I have an EPYC 7351P (Zen, like 1st gen Ryzen) server. Their Achilles heel is communication across dies making it much more affected by slow memory than their Intel counterparts. They're also an order of magnitude cheaper and the single-core performance difference is completely negligible. It's a little slower in some aspects and a lot faster in others. For example it's a little slower when scheduling SSE instructions but a lot faster at scheduling AES-NI instruction (presumably because per-VM RAM encryption is one of the features it boasts).
It's a much faster CPU than Intel will sell you for anything approaching that price, but it's no good for HPC stuff if you're into that sort of thing; or for that matter anything else that requires a lot of synchronization across a lot of cores.
It's hard to compare temps because I have an entirely different cooling setup than Intel machines it replaced however it seems about proportional to Intel machines in terms of power/performance. I'm not blown away by low temps but it's definitely not running hot. Even at full load it can barely make the firmware (which here maintains a constant 50°C temp on the die) spin up the fans. These things are supposed to be usable in 1U cabinets after all. Power draw has also been pleasantly low.
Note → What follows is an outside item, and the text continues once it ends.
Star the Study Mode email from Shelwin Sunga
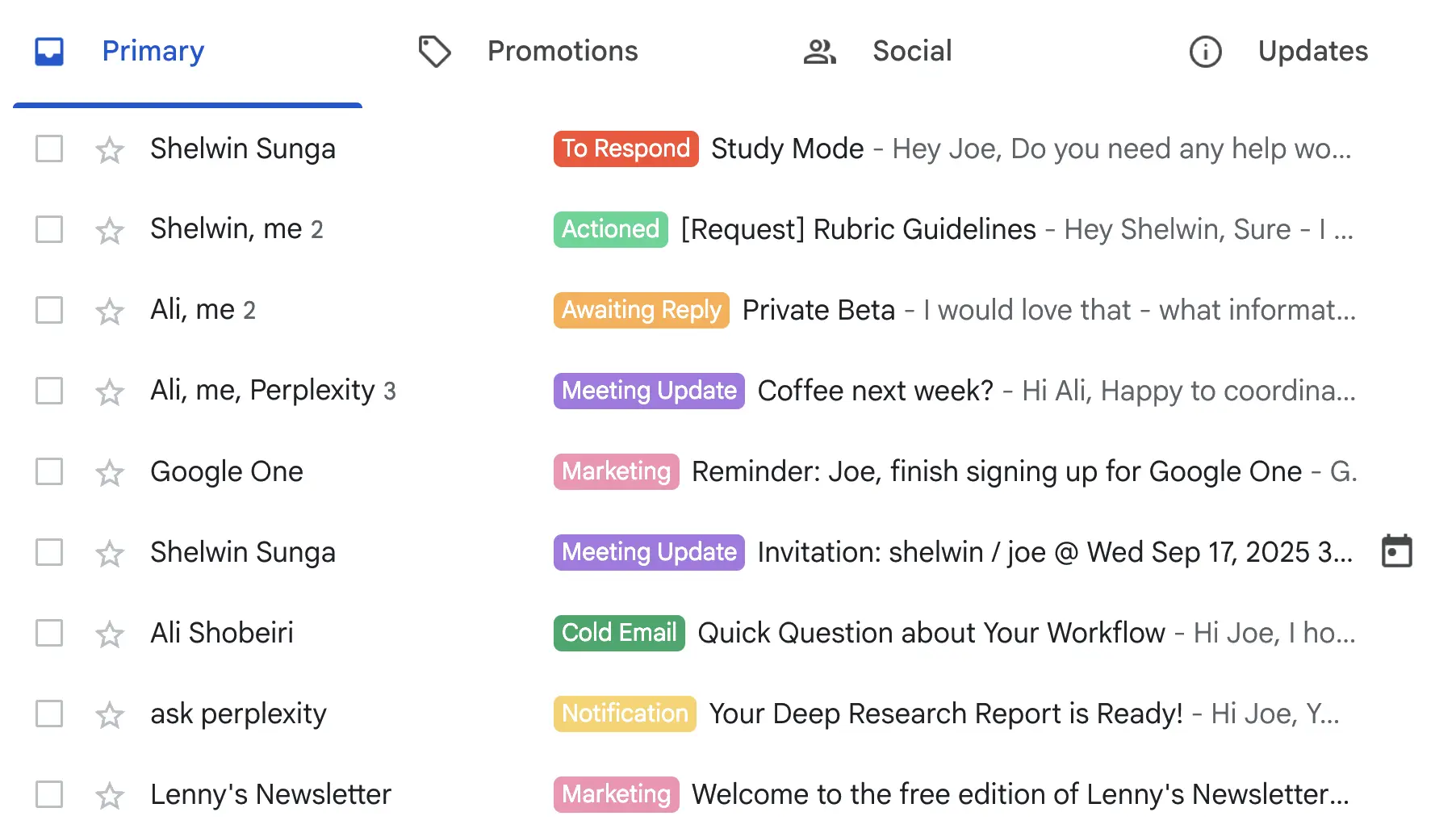 (x=110, y=149)
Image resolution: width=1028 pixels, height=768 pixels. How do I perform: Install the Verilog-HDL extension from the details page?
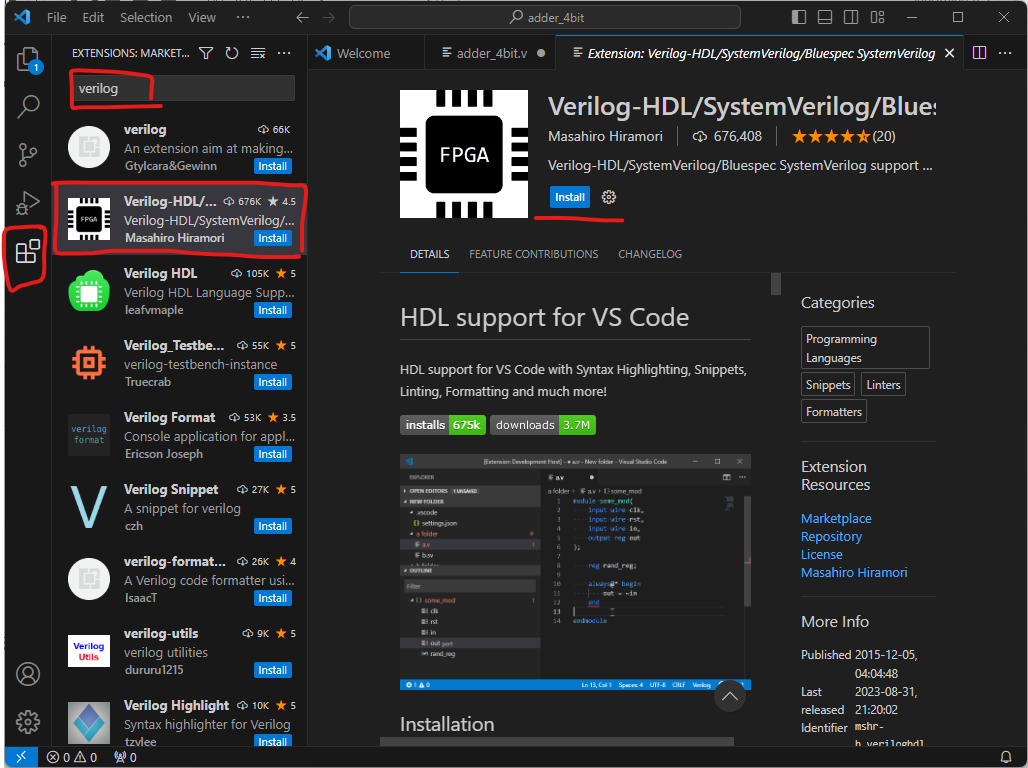pyautogui.click(x=570, y=197)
Fuck the SP3 socket though, holy shit. My first board came with an almost invisibly bent pin and the result was months of trying to figure out why the fuck the RAID controller kept getting disconnected about a random amount of seconds after or into POST. Had to get an angled fucking zoom shot just to see it. Since it comes with its own cooler mounting holes, which under normal circumstances I'd consider great, and since it's the same size as TR4, you'd think you could use any Threadripper workstation cooler but nope, fuck you. It's a very elongated rectangle and 90° rotated from each other so they're basically incompatible, unless you're not bothered by unnecessarily poor cooling performance.
Ryzen thankfully uses a saner socket. They somehow managed to make pins on the CPU seem preferable.
With all that said, it's undoubtedly the best computer purchase I've ever made.